Genocidio intenzionale“, “crimini contro l'umanità” e “crimini di guerra“. Questi i capi d'accusa per i quali le Nazioni Unite chiedono alla giustizia internazionale di perseguire il capo dell'esercito birmano per le persecuzioni contro la minoranza musulmana dei Rohingya.
Il rapporto
“I principali generali birmani, tra cui il comandante in capo Min Aung Hlaing, devono essere indagati e perseguiti per genocidio nel nord dello Stato di Rakhine, come pure per crimini contro l'umanità e crimini di guerra negli Stati di Rakhine, Kachin e Shan“, si legge nel rapporto della Missione del Consiglio per i diritti umani dell'Onu, istituito per l'accertamento dei fatti accaduti in Myanmar l'anno scorso.
Scontri
I militanti Rohingya hanno sferrato attacchi alla polizia birmana il 25 agosto dell'anno scorso, causando una sanguinosa repressione nello Stato di Rakhine: circa 7 mila membri di questa minoranza sono stati uccisi nel primo mese di violenze, secondo Medici Senza Frontiere.
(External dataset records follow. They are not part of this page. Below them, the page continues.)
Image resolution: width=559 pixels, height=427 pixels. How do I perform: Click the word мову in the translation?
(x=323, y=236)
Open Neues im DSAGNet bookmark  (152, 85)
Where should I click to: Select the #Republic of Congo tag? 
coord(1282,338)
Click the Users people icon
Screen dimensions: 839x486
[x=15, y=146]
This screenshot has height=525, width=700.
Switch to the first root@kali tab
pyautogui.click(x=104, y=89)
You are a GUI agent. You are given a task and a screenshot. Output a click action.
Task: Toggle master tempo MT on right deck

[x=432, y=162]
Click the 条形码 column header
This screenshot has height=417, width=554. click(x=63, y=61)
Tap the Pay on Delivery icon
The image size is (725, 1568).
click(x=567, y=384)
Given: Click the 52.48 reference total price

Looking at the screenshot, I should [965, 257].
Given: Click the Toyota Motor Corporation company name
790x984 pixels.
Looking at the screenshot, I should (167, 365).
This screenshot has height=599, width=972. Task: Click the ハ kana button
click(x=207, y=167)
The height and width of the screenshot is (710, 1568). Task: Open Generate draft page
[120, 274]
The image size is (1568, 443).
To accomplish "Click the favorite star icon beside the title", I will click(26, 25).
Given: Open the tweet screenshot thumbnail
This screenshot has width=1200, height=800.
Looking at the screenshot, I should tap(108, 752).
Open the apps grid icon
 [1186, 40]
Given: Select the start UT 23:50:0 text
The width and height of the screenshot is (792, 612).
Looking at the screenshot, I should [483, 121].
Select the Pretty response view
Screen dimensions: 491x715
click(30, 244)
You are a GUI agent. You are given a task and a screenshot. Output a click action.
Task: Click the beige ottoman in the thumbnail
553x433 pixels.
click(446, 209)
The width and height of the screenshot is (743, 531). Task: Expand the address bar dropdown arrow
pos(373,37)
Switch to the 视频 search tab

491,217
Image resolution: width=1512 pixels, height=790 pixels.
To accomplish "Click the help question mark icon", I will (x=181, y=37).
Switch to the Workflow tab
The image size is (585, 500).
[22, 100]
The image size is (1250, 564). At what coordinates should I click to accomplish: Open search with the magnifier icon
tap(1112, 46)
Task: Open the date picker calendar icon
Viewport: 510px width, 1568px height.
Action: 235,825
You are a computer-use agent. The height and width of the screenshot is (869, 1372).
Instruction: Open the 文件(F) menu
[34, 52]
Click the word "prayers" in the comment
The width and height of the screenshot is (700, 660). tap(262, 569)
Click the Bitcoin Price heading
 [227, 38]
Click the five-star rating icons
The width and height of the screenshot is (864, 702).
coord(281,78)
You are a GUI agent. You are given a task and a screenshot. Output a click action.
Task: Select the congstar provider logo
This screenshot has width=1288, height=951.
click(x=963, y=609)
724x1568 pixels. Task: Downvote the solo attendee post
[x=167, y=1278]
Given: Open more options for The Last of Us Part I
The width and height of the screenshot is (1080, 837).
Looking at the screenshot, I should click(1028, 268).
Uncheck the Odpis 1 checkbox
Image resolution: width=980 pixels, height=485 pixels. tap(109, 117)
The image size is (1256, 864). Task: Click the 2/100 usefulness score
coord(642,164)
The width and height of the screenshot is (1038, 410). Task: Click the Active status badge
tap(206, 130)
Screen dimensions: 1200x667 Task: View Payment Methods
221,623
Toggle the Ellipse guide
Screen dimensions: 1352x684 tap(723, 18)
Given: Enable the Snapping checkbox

I profughi sono scappati in Bangladesh a piedi o su fragili imbarcazioni; in molti hanno raccontato storie raccapriccianti di violenza sessuale, tortura e villaggi bruciati.
Il caso
Le autorità birmane, secondo le quali l'esercito ha colpito solo gli insorti, hanno fatto un accordo con il Bangladesh per rimpatriare i profughi, ma solo pochi di loro sono tornati a casa. I leader Rohingya hanno chiarito che l'esilio non finirà, finché la loro sicurezza in patria non verrà garantita. La leader del Myanmar, la premio Nobel per la Pace, Aung San Suu Kyi, ha sempre rifiutato di condannare le violenze contro la minoranza musulmana.